SAĞLIK BAKANIMIZ KOCA BENİ TEBRİK ETMİŞTİ
Sağlık Bakanımız Fahrettin Koca, beni sosyal medyadan 2019 yılında tebrik etmişti. Bunlar da önemli şeyler.
Bakanlığın desteğini görünce çok gururlanmıştım. Başka hemşire arkadaşlarım var. Sadece nöbet tuttukları için akşam 5'e kadar uyuyanlar var. Ben bunu yapmıyorum.
Kendim için, ülkem için sorumluluklarım var. Daha az uyuyorum, antrenman yaparken dinlenmeye çalışıyorum. Spor vazgeçilmezim.
Bilek güreşi yaptım, çok iyi futbol oynuyordum. Belki o zaman yönlendirilsem futbol kadın milli takımında bile olurdum.
EĞİTİMLE SPOR YAN YANA OLUR
ÜNIVERSITEYI Kocaeli'de okudum ama orada spor yapabileceğim bir yer bulamadım.
Hasan hocam bana bir kum torbası gönderdi. İp atlayarak, kum torbasıyla çalışarak yurtta antrenman yaptım. Benim için zor bir süreç oldu ama
ilk şampiyonluğumu üniversitedeyken yaşadım. Bazı hocalarım
'Spor mu yapacaksın, hemşire mi olacaksın' diye baskı yaptı. Ama ben fazla
kulak asmadım ve ikisine de gereken özeni gösterdim. Kimsenin lafıyla hedeflerimi hiçbir zaman değiştirmedim.
Bu sporu yapmak isteyenler kendilerine güvensinler, emek versinler ve kazanacaklarına inansınlar. 'Eğitim hayatına devam ederken spor olmaz' diyen aileler var. Buradan onlara söylemek istediğim;
ben iyi bir örneğim, eğitimle spor yan yana olur.
BENİ KÜÇÜMSEYENLER ŞİMDİ SAYGI DUYUYOR
GENELDE spor salonuna yeni başlayan
erkekler beni hafife alıyor. Ama onlara günlerini gösteriyorum.
Erkek olarak bir kadından daha güçlü olabilirler ama teknik ve hız önemli. Ben de bu iki özelliğimle onlarla baş ediyorum. Bana saygı duymayı öğreniyorlar. Beni aşağıya çekmek
isteyenler, moralimi bozan insanlar oldu.
'Gidiyorsun dayak yiyorsun' diyen akrabalarım, arkadaşlarım vardı.
Şampiyon olunca
'Biz sana güveniyorduk' demeye başladılar.

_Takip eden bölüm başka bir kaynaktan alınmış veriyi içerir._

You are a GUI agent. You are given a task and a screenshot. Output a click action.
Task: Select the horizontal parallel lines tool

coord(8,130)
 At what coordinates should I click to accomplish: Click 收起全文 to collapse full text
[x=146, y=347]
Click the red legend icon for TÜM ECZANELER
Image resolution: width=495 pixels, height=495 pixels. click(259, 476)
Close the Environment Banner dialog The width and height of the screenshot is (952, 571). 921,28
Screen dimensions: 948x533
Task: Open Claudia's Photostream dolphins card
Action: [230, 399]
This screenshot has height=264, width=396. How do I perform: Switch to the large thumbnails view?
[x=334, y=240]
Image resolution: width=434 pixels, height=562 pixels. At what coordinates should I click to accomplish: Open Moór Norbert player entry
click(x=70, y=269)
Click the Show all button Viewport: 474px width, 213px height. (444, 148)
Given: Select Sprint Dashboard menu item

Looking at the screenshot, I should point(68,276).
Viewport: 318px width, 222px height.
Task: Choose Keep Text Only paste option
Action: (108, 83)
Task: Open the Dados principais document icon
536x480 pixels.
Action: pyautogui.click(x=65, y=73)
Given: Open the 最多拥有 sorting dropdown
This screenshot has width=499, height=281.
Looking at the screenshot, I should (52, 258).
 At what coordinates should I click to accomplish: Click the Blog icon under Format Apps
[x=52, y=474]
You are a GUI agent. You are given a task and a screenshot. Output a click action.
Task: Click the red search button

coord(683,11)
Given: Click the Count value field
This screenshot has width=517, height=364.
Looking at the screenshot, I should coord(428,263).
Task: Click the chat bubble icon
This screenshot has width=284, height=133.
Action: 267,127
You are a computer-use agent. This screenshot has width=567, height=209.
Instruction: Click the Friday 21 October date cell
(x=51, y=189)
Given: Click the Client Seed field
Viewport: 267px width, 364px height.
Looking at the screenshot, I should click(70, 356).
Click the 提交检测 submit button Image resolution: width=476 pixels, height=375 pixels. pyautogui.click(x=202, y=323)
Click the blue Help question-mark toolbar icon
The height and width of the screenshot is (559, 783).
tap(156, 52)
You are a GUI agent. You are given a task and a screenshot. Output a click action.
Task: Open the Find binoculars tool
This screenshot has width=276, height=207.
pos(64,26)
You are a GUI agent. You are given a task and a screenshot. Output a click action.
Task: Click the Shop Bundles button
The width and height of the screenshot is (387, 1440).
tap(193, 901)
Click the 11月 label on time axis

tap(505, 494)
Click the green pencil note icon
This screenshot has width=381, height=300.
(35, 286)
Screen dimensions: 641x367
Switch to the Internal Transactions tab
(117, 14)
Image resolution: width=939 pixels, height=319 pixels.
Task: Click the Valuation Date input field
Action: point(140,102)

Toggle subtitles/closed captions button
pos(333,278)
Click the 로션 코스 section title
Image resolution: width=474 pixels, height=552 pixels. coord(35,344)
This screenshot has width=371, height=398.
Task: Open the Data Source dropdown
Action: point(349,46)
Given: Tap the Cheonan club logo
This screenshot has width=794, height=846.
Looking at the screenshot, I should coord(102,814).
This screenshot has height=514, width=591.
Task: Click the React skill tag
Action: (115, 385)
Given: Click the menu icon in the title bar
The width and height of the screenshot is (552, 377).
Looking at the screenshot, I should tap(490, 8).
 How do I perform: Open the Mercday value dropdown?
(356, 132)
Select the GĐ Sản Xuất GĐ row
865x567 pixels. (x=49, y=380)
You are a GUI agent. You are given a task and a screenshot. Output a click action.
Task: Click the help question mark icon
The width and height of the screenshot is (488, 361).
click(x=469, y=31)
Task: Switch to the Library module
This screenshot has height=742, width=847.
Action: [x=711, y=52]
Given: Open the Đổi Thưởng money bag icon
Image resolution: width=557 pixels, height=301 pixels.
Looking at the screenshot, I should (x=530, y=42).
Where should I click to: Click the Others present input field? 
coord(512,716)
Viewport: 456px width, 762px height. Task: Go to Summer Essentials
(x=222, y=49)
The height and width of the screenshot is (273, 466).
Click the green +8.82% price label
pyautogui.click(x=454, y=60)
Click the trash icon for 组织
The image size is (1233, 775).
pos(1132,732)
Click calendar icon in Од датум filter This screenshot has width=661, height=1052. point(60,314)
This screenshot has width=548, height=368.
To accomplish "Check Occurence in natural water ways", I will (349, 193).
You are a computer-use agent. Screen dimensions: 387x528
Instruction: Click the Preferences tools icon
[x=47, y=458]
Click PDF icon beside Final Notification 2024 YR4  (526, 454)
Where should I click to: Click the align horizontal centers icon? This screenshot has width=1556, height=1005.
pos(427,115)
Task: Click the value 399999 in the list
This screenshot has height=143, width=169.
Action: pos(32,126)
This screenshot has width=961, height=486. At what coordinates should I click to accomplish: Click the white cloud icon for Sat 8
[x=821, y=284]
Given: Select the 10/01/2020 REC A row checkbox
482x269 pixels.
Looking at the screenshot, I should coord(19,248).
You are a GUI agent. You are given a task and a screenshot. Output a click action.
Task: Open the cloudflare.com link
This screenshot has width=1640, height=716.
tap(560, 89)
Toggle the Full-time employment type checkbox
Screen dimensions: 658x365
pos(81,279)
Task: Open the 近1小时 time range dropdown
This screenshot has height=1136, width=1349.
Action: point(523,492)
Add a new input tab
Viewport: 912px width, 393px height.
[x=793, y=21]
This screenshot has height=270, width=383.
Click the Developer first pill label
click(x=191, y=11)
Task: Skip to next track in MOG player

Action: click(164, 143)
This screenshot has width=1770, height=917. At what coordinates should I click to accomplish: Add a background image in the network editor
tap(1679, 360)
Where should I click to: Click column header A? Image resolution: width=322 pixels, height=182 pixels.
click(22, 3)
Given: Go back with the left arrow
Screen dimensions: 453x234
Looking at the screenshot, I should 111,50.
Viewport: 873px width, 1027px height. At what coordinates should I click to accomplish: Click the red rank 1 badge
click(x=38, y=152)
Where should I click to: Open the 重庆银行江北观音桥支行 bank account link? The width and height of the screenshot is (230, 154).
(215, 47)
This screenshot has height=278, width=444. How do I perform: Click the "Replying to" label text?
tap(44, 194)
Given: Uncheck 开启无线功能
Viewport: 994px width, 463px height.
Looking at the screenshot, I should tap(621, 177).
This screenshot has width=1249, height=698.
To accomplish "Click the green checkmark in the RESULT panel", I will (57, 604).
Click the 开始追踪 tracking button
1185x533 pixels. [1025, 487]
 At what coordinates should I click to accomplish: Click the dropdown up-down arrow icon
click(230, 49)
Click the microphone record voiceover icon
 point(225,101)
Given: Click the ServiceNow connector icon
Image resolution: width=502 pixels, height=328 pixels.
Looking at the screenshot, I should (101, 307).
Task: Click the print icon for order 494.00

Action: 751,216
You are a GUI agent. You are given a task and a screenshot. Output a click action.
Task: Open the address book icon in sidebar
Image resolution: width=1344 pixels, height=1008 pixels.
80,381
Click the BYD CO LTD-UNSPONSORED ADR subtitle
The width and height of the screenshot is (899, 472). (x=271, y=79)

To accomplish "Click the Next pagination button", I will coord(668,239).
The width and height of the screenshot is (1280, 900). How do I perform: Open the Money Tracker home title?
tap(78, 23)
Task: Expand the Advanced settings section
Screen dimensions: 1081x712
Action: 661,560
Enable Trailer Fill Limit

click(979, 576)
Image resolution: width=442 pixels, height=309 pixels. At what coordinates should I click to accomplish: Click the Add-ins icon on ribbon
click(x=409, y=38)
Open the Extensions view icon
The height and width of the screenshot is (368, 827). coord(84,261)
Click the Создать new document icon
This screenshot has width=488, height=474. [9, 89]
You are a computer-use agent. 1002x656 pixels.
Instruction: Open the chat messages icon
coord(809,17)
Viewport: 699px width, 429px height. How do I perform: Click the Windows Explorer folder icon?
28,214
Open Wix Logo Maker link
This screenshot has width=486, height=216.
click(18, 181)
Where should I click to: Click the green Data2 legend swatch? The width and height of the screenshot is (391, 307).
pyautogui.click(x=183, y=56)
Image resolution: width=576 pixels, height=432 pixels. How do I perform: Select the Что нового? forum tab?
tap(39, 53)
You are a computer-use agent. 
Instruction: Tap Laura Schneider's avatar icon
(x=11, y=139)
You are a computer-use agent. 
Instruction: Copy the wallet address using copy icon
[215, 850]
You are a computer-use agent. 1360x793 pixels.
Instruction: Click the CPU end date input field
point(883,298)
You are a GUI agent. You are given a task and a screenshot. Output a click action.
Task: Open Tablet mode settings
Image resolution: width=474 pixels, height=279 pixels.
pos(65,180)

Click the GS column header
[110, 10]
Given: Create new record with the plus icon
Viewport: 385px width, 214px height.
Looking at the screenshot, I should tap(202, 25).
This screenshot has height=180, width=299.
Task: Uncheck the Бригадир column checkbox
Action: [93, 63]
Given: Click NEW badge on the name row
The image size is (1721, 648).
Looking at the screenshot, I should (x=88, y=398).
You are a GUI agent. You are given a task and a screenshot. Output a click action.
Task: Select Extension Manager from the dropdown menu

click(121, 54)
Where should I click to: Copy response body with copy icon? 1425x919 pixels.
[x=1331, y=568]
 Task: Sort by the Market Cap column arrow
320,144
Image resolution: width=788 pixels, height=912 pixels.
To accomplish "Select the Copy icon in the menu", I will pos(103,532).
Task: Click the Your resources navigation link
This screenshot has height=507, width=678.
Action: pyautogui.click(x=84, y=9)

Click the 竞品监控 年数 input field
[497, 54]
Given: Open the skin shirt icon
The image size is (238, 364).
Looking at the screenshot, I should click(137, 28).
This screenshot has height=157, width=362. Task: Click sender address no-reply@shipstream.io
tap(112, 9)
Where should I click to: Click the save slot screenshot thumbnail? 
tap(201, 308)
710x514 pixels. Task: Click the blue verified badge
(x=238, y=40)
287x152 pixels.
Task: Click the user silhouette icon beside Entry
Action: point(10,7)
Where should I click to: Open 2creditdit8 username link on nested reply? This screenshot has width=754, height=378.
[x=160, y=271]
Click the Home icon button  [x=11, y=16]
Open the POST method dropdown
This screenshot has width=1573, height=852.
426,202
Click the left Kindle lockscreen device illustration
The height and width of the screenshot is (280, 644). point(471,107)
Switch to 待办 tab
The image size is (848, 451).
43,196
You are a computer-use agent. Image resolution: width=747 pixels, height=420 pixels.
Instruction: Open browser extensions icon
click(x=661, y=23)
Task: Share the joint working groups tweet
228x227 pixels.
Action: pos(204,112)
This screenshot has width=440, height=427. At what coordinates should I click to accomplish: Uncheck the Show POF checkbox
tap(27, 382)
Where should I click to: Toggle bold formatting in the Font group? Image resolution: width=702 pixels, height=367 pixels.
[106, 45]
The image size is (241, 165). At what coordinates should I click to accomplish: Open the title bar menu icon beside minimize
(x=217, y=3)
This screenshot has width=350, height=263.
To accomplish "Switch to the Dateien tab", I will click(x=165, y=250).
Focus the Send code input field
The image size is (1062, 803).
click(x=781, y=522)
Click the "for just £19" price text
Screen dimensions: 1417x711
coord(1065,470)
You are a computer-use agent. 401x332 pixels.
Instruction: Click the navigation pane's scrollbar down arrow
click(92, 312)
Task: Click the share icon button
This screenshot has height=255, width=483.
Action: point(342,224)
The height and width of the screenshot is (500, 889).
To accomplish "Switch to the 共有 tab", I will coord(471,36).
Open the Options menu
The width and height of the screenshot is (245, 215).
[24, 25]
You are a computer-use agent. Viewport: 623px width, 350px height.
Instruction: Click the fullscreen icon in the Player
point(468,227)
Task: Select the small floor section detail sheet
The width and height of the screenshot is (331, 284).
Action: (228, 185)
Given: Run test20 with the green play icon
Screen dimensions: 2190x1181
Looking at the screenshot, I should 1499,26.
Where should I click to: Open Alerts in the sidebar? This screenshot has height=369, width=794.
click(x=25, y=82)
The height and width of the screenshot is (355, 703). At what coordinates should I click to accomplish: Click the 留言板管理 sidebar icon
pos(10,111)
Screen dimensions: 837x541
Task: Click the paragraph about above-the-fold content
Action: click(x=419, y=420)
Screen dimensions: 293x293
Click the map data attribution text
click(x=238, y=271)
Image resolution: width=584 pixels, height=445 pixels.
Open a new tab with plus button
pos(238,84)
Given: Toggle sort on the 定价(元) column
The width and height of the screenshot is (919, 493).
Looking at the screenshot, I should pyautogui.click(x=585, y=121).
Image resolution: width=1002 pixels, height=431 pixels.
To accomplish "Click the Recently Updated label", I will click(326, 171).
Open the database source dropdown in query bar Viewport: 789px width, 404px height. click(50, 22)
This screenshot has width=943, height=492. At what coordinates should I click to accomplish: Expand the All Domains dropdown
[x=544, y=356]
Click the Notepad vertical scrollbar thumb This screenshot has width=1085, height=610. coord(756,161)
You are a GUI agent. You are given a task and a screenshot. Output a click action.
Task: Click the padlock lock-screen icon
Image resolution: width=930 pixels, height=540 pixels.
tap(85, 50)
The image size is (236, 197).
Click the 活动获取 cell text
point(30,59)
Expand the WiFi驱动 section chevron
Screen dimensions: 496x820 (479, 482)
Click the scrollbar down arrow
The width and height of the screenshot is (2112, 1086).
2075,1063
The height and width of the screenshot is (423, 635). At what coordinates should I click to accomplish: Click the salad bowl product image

PAHALI BİR SPOR AMA SPONSOR DESTEĞİ YOK!
KICK Boks'la uğraşanların en büyük sıkıntısı sponsor bulamamak. Eldivenin tanesi 1500 TL. Bunun için bile sponsor bulamıyoruz. Çok zengin iş adamları ile konuştuk. Bizim aylık maaş aldığımızı düşünüyorlar. Bir kere şampiyon olunca para alıyorsun o da çok yüksek değil. Sponsorlara çağrıda bulunuyoruz.
Yurt dışına gittiğimde devlet karşılıyor ama bizi yoran yurt içindeki harcamalar. Hocam bana vizyon kattı. 'Sadece derece yapma, şampiyon olmayı iste' dedi. Üniversiteye giderken param yoktu. Antrenmana gitmek için 30 dakikalık yolları yürüyordum. Bir gün hocama
"Ben gelemiyorum" dedim, bana burs sağladılar.
Ben de onların emeklerini boşa çıkarmadım.